So today’s question is: What is the link between that chair and this bicycle?
The answer is that Marcel Breuer was a keen cyclist. He had an Adler bicycle which he particularly admired for its functional design. An apprentice at the Bauhaus school in Germany, he graduated in 1924 and headed for Paris, but returned the following year at the request of Walter Gropius to run the carpentry workshop.
It was during this time that he began to experiment with extruded steel to create a series of metal pieces. But it was his beloved bicycle that would prove his most important inspiration when he decided to use its principles of flexibility and strength to a chair.
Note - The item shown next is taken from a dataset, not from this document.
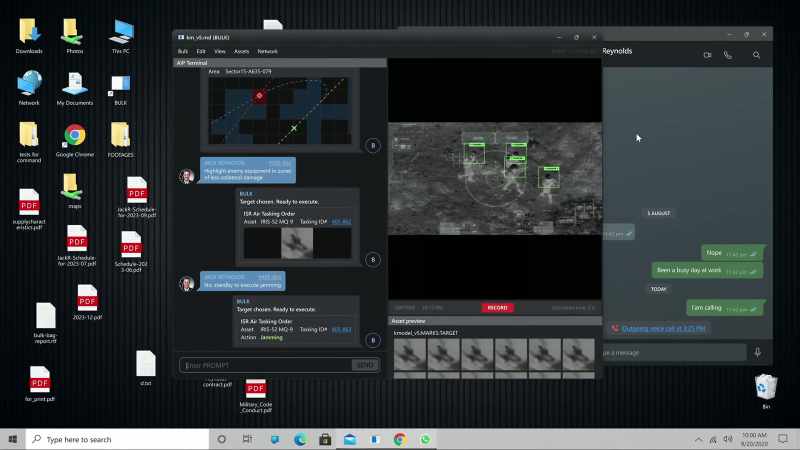Screen dimensions: 800x450
Task: Open WhatsApp from the taskbar
Action: 425,439
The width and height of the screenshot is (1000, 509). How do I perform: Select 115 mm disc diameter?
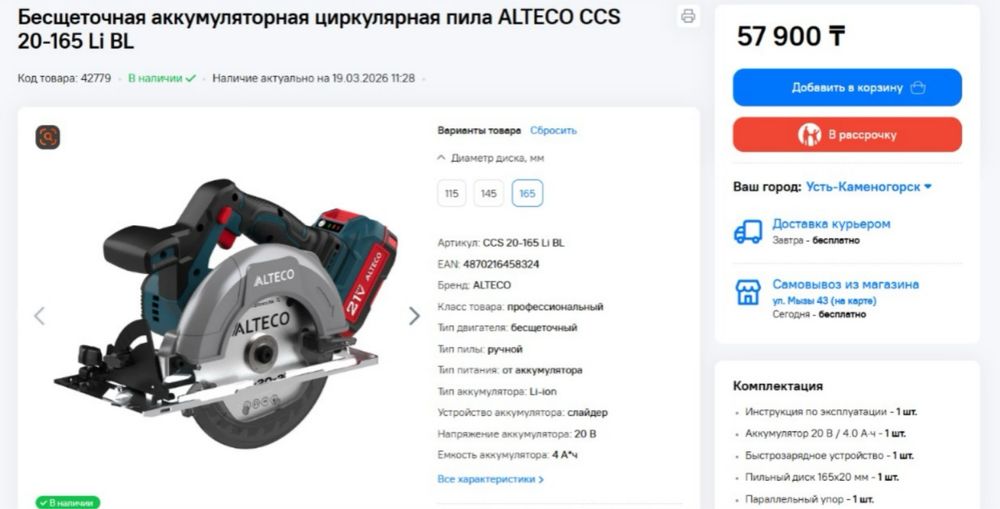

The resulting piece was a perfect example of the Bauhaus use of industrial materials and sleek modernism. It was only possible at this time because a German steel manufacturer had perfected the process of making seamless steel tubing. Prior to that, all steel tubing had had a welded seam which collapsed when the tubing was bent.
According to the manufacturer, Knoll, he named the chair the Wassily because it was designed for his friend and room mate, the painter Wassily Kandinsky. However others claim that Kandinsky had merely admired the prototype, known then as the Model B3, whereupon Breuer made him one for his office. Legend has it that a canny manufacturer later named it the Wassily after learning of the connection between the two men.
It was first made with fabric strips, but after the War, the Italian firm Gavina bought the licence and started making the leather version. Knoll later acquired, and still holds, the manufacturing rights.